Screenshot from online: Game introduction/overview
We played for an hour and 15 minutes, including setting up the board and reading through the rules, and used 6 Epidemic cards. You play as a disease control team working during a pandemic with an outbreak of four deadly diseases. You are communally tasked with traveling the world to cure each disease and minimize the spread of outbreaks. You win (as a team) when all diseases have been cured.

Picture: Role descriptions, a component of the thematic adherence of gameplay
Pandemic is an analog table-top cooperative game. It has a strong emphasis on its pandemic theme, and most of the game dynamics are centered around this topic. The cooperative genre creates an emergent game environment based around a relatively simple set of rules which are elevated by the use of chance in shuffling decks in explicit ways (increasing the odds of certain cards being shuffled back in, etc.). The thematic components make the game immersive and add a level of urgency to the game mechanics. This also matches the cooperative nature of the game, which is thematically appropriate and allows players to buy into the themed system.

Screenshot from online: The placement of Epidemic cards throughout the deck
I particularly enjoyed the unique use of chance within the gameplay. The game depends on compounding the severity of outbreaks within cities that have been impacted in prior rounds. In order to do this, epidemics are shuffled into individual sections that are stacked into one deck. Then, each time an epidemic occurs the city cards that have been played up until that point are reshuffled and placed on the top of the deck, increasing the likelihood of them getting drawn again. I appreciated the use of statistics in these chance factors. I also enjoyed the strong adherence to a real-life theme present throughout and the balanced emphasis on productive discussion between players.
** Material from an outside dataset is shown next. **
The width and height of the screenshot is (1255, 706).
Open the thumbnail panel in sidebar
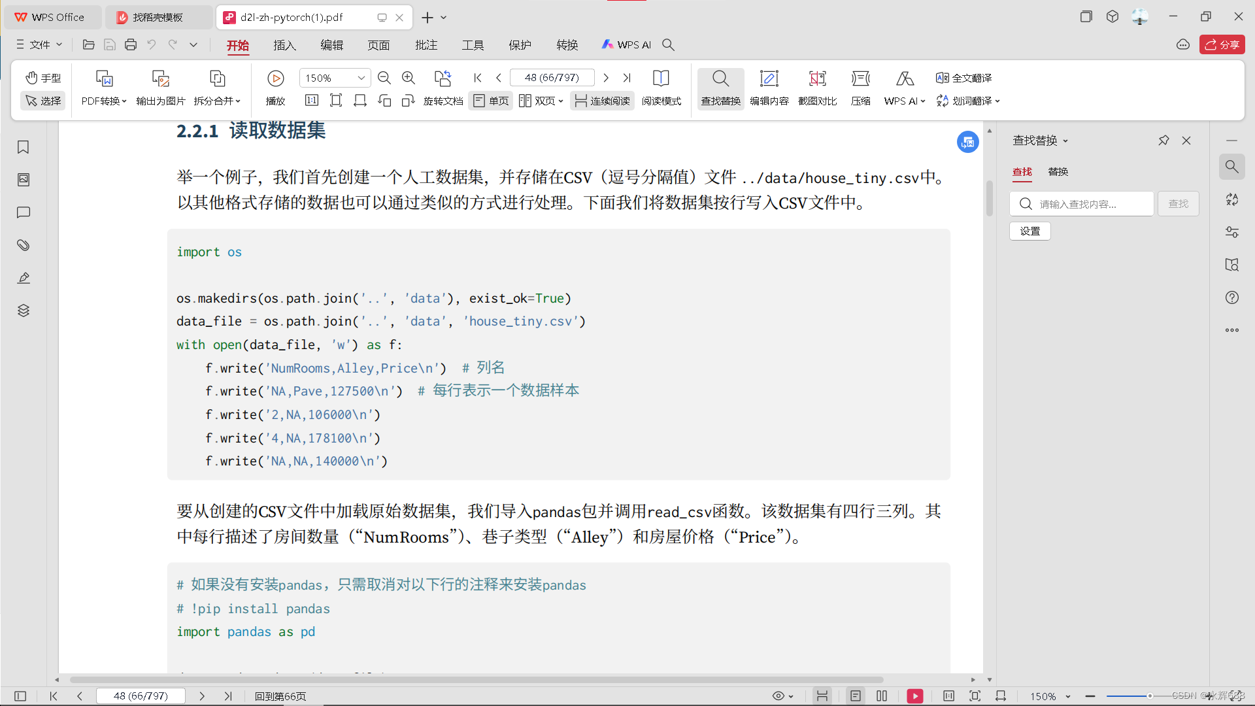coord(24,180)
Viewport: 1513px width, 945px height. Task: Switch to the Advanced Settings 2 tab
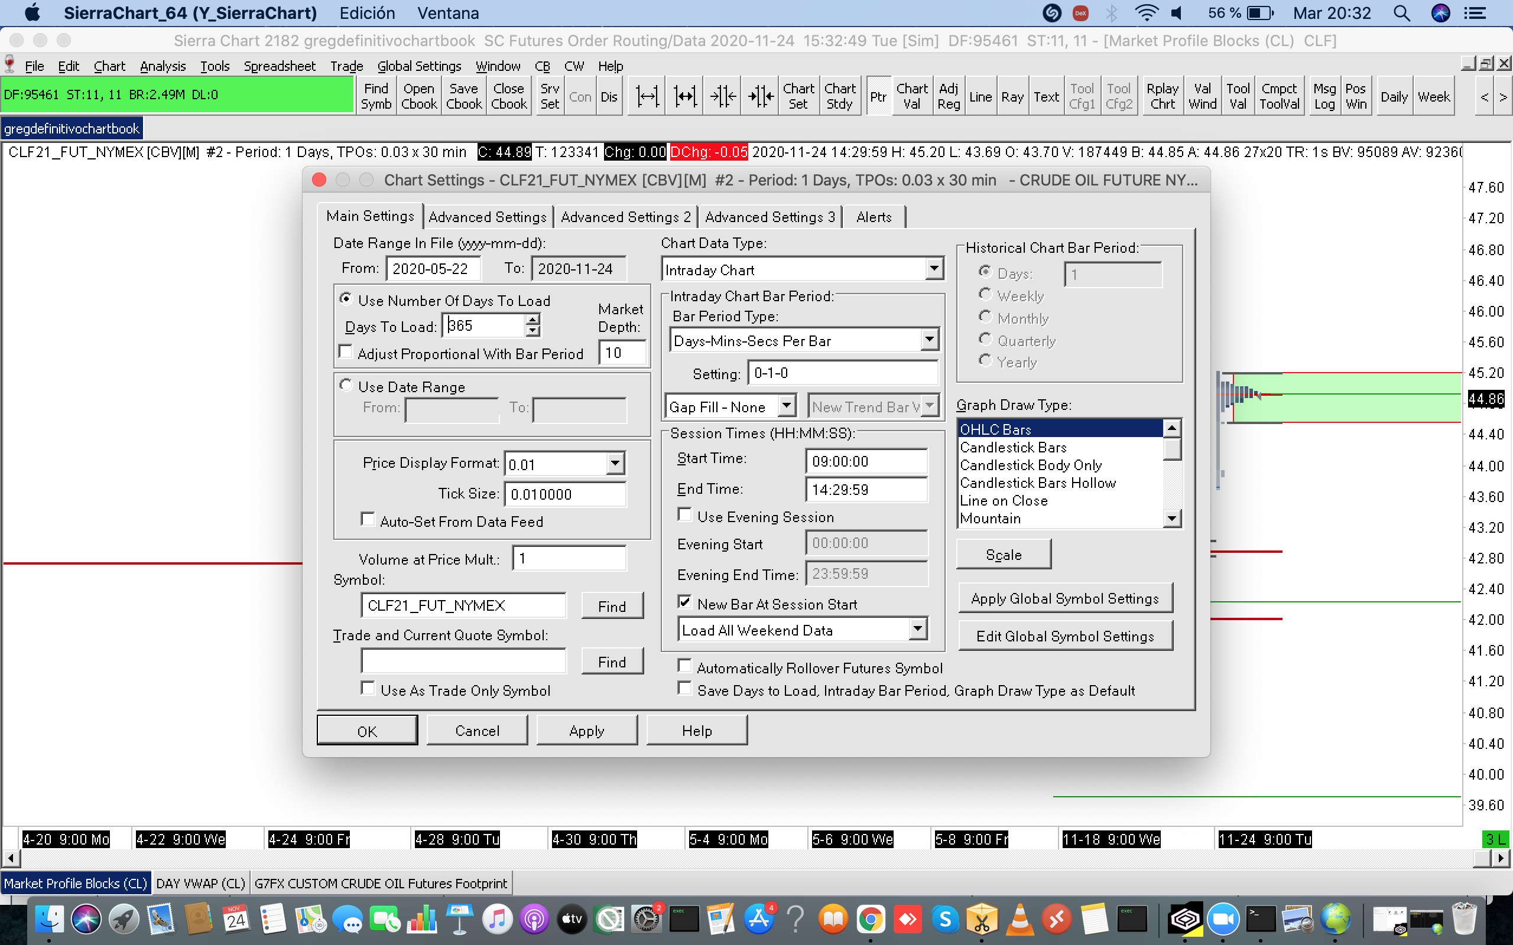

Picture: Commonly Overlooked Rules section
Finally, not a system-related note, but the inclusion of a “Commonly Overlooked Rules” section in the rules was super useful as a first-time player!
The main values present in Pandemic center around its cooperative setup: teamwork, collective problem-solving, etc., all emphasizing working together in the face of global crisis. The main loops occur in the Actions phases, when players attempt to contain disease outbreaks, and during the infection phase, when diseases spread and players are required to adapt to compounding challenges.
These loops manifest in players attempting to cure diseases, share knowledge by dispersing cards, building research stations, and other actions. The outbreak mechanics and epidemic cards add escalating pressure, increasing the odds of failure and reinforcing the game’s sense of urgency.
The game represents a formal system that models the spread and containment of diseases on a global scale. It uses abstract mechanics like disease cubes, card decks, and the chain reaction of outbreaks to model systemic interactions that occur in real life epidemiology, and cooperative strategies (like resource sharing and travel) to model the real-life cooperation seen in policy responses to pandemics.